→ GIVEN TEXT:
● ● ● ● ●

# Flyfishing vest / What's it worth? Cope?



## Hooked Up (May 23, 2004)

Never been worn 3X vest. Can't find it in the catalougue. Discontinued maybe? It's toooo big for me and I'm still after that reel. Before I post it on the classifieds can someone tell me what they cost? Thanks in advance. Tight lines, Guy


----------



## Cope (Oct 11, 2005)

Guy, the cheapest vest Cabela's shows under their brand is $34.95 in 3X. It looks a lot like yours.

http://www.cabelas.com/cabelas/en/templates/product/standard-item.jsp?_DARGS=/cabelas/en/common/catalog/item-link.jsp_A&_DAV=MainCatcat20431&id=0018299940239a&navCount=5&podId=0018299&parentId=cat20451&navAction=push&catalogCode=XF&rid=&parentType=index&indexId=cat20451&hasJS=true


----------



## Hooked Up (May 23, 2004)

*They're real close*

Don't think I'm gonna waste a classified for that. Thanx, Guy


----------



## Hooked Up (May 23, 2004)

*Just saw the Texas Flyfishers post*

Consider the vest, my contribution. Tight lines, Guy


----------

● ● ● ● ●

Rewrite the fly-fishing vest thread between "Never been worn" and "(Oct 11, 2005)", inclusive, with "reel" changed to "fly rod". The data after this point comes from a different source.

→ DATA EXCERPTS:
● ● ● ● ●

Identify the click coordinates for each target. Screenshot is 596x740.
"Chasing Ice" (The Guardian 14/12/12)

● ● ● ● ●

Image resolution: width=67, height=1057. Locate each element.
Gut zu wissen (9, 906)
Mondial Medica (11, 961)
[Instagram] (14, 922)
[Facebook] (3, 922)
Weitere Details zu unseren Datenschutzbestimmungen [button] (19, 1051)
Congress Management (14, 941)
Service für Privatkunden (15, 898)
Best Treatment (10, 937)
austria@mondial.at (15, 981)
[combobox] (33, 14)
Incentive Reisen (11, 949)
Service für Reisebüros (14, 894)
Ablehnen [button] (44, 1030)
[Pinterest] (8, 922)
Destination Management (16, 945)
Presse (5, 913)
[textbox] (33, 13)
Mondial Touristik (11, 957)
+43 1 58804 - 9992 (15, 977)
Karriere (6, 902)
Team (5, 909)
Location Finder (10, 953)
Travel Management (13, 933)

● ● ● ● ●

→ RESULT OF THIS TASK:
Never been worn 3X vest. Can't find it in the catalougue. Discontinued maybe? It's toooo big for me and I'm still after that fly rod. Before I post it on the classifieds can someone tell me what they cost? Thanks in advance. Tight lines, Guy


----------



## Cope (Oct 11, 2005)